19 Wedding Traditions to Incorporate in 2019


World traveler, stunning photographer, and today’s guest blogger, Autumn Lee, is sharing with us some of her favorite wedding traditions and unity ideas! Autumn is the force behind Autumn Lee Studios. She captures weddings, events, families, senior photos, head shots, and Be You Be Art, and is absolutely amazing! Take it away, Autumn!

Dear Fantastic Bride,

For twelve glorious years I have clicked weddings around the world, from Paris to India, I am smitten with weddings that are as unique as the couples themselves! Here is what I know as fact, you can choose ANYTHING that makes you and your honey full of celebratory happiness! A majority of historical wedding traditions are based in the awesome foundation of three things: to keep you safe, to gather those that love you, and to bless your marriage. With this understanding, you can’t go wrong. Make your matrimonial moment especially yours by choosing or adapting modern and historical traditions from around the world that feel good to you.

Ceremony and mementos are sacred and are based in intention, dedication and positive energy. I have included a list of my favorites! May your wedding day be filled with all the love and happiness you deserve.

Cheers! ~Autumn


A Human Arch

Passing through an arch of friends and family with their arms raised and connected symbolizes the participants care and protection over the couple. It also represents a home that the pair will build together with the blessing of their loved ones. Often the couple is not allowed to pass through the arch until they seal their love and future life with a kiss. After the couple goes through the “tunnel,” other couples go through as well to show solidarity in the shared journey.


Washing Feet

This tradition is from the Christian Bible and demonstrates a humble devotion to each other. A chair is brought forward with a bucket of blessed water and a clean towel. The bridal couple takes turns removing the others shoes and with great care, washing the others feet, drying them, and then returning their shoes.


Sand Ceremony

Blending sand together symbolized bringing lives together. Separate glass jars of specific colored sand is poured in turn by the couple into one glass vessel during the ceremony. The coming together of the unique sands demonstrates everything the couple has been and will become as they commit to life together. Colors are often used to represent particular meanings. Pink or Red: Love. White: Purity and devotion. Yellow: Harmony and balance.

Wrap Your Hands Together

Numerous cultures around the world do very similar adaptations of this ceremonial moment. It is believed that it may have begun during the Roman Age and is often called “handfasting.” The couples hands are tied/joined/wrapped together with colorful ribbons or a simple rope. Often the couple is not “released” until the marriage ceremony is complete.

■ **Supplied data**
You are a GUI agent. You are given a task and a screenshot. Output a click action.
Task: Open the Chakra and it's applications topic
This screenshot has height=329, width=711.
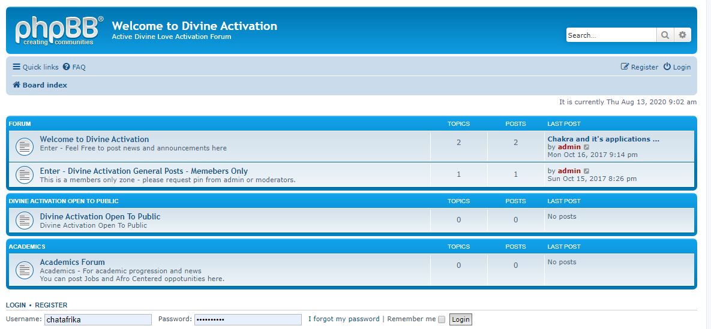603,139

■ **Objective 1**
Print the wedding traditions post from "Sand Ceremony" up to and including "ceremony is complete.".
■ **Objective 2**
Answer these questions from the wedding traditions post:
(a) For how many years has Autumn clicked weddings?
(b) In the sand ceremony, what does yellow sand represent?
(c) What is the ceremony of wrapping the couple's hands together often called?
■ **Objective 3**
Write the next part of the wedding traditions post, picking up after its last sentence.

■ **Answer 1**
Sand Ceremony

Blending sand together symbolized bringing lives together. Separate glass jars of specific colored sand is poured in turn by the couple into one glass vessel during the ceremony. The coming together of the unique sands demonstrates everything the couple has been and will become as they commit to life together. Colors are often used to represent particular meanings. Pink or Red: Love. White: Purity and devotion. Yellow: Harmony and balance.

Wrap Your Hands Together

Numerous cultures around the world do very similar adaptations of this ceremonial moment. It is believed that it may have begun during the Roman Age and is often called “handfasting.” The couples hands are tied/joined/wrapped together with colorful ribbons or a simple rope. Often the couple is not “released” until the marriage ceremony is complete.

■ **Answer 2**
(a) Twelve years
(b) Harmony and balance
(c) Handfasting

■ **Answer 3**
Jump Over a Broom

At the conclusion of the ceremony the officially married couple jumps over a broomstick to symbolize “brushing away” their old lives and starting their new life together. The tradition originated in the early 19th century by African Americans.

Plant a Tree

The gist of this tradition is that a sapling will be planted with soil from two separate containers coming together to represent you and your spouse’s lives coming together to grow as a couple. The tree can be replanted later at the couples residence or somewhere in nature. There are many beautiful variations of the way the soil, sapling, seeds, etc. can be incorporated into the ceremony.


Break Some Glass

Once the newlyweds are announced, a glass wrapped in a cloth is broken by the couple with a stomp. The guests then cheer loudly in celebration. In this traditionally Jewish practice, the belief is that the couple will remain married for as long as the glass is shattered.

Five Jordan Almonds

Pass out sweet-salty Jordan almonds to symbolizes life’s ups and downs and the hope that there will be more sweet than bitter. This Greek wedding tradition has been in practice for more than three millennia. Remember to give out only five almonds to each guest to take advantage of the auspicious nature of that number. Each almond symbolizes their hopes for their life: health, happiness, fertility, wealth, and a long life.


Light a Fire

An old African tradition brings two family houses together with the use of fire. Combining flames from each kindred hearth creates one new fire together. Today this tradition may take the form of lighting a unity candle, or the couple actually building a bonfire fire together with their family.

Pass the Rope

After each guest has touched the rope, signifying their blessing on the marriage, the couple braids the rope together. The braided rope is a metaphor for their union and their lives together with God {If they are religious}.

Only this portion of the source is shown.